A Haskell library for parsing and validating internationalized domain names: domain names that may contain characters from non-Latin scripts (Greek, Hebrew, Arabic, CJK, ...) alongside the conventional letters, digits, and hyphens.
Given a domain name as a string (with whatever mix of ASCII and non-ASCII characters the user typed), the library:
- Checks that every label (the parts between dots) is allowed.
- Encodes valid non-ASCII Unicode IDN labels (U-labels) to their
ACE-prefixed (
xn--...) ASCII (A-label) forms, suitable for inclusion in zone files or use in DNS queries. - Tells the caller what kind of label each one is (see below), and lets the caller pick which kinds are accepted in the first place — strict IDN, hostname-shaped, every form a DNS zone file might carry plus U-labels, or anything in between.
- Optionally normalises display-form input (case folding, NFC, full-width to ASCII, alternate label separators) before parsing.
- Optionally renders the parsed name back to display form (Unicode where possible, ASCII where not).
A single domain name often mixes different kinds of labels. The library reports each label as one of:
| Class | What it is |
|---|---|
LDH |
A valid label consisting of letters, digits and hyphens. |
RLDH |
Legacy reserved labels with -- at positions 3-4. |
FAKEA |
An ACE-prefixed label that isn't a valid A-label. |
ALABEL |
An ACE-prefixed label that encodes a valid IDN label. |
ULABEL |
A non-ASCII label that can be part of a valid IDN. |
ATTRLEAF |
An underscore-prefixed label (e.g. _25._tcp). |
OCTET |
A label with characters outside the LDH alphabet. |
WILDLABEL |
The DNS wildcard label *. |
LAXULABEL |
A U-label that fails strict IDN validation. |
A name like _25._tcp.müllers.example.de parses cleanly with
five labels in three different classes (ATTRLEAF, ULABEL,
LDH). Most existing IDNA libraries don't make these
distinctions; they typically support only LDH + ALABEL + ULABEL.
The caller controls which classes are admitted via a
LabelFormSet. Pre-built sets cover the common policies:
idnLabelForms— strict IDN:LDH+ALABEL+ULABEL.hostnameLabelForms— the IDN set plusRLDHandFAKEA, for hostname-shaped names from the wild where unusual but syntactically valid LDH labels do appear.allLabelForms— every label class a DNS zone file might carry (LDH,RLDH,FAKEA,ALABEL,ATTRLEAF,OCTET,WILDLABEL) plusULABEL. Zone files are 8-bit and contain no U-labels in practice, but admitting U-labels alongside the on-the-wire forms matches what this library is for — parsing presentation-form input that may carry either.
LAXULABEL is excluded from every pre-built set: admitting a
U-label that fails strict IDN validation is a deliberate choice
the caller makes by writing it in, e.g. idnLabelForms <+> LAXULABEL.
-
Strict.

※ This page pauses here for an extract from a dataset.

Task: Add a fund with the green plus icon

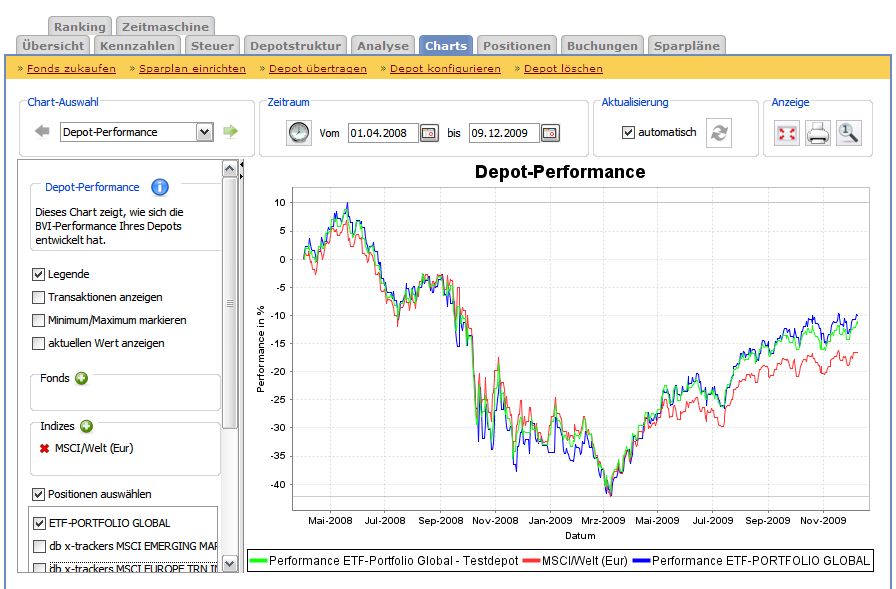Action: click(81, 378)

Some browsers and language standard libraries use a more permissive variant of the IDNA standard that accepts characters strict IDNA2008 rejects. This library does not use that variant; if a name is admitted, it's by-the-book valid.
-
Bidirectional-text rules in two layers. When right-to-left scripts (Hebrew, Arabic) appear in a domain name, special rules prevent visual confusion with neighbouring left-to-right text. The library splits these rules into a per-label check (does the label make sense on its own?) and a cross-label check (do the labels make sense together?), each independently configurable. An ASCII-fallback option lets display code show a safe ASCII spelling when the cross-label check would otherwise reject the name.
-
Up-to-date Unicode coverage. The Unicode Consortium publishes new versions of its character database every year or so; this library derives its tables directly from those publications and stays current.
-
Conformance test vectors. Test cases are published as JSON, reusable by ports to other programming languages.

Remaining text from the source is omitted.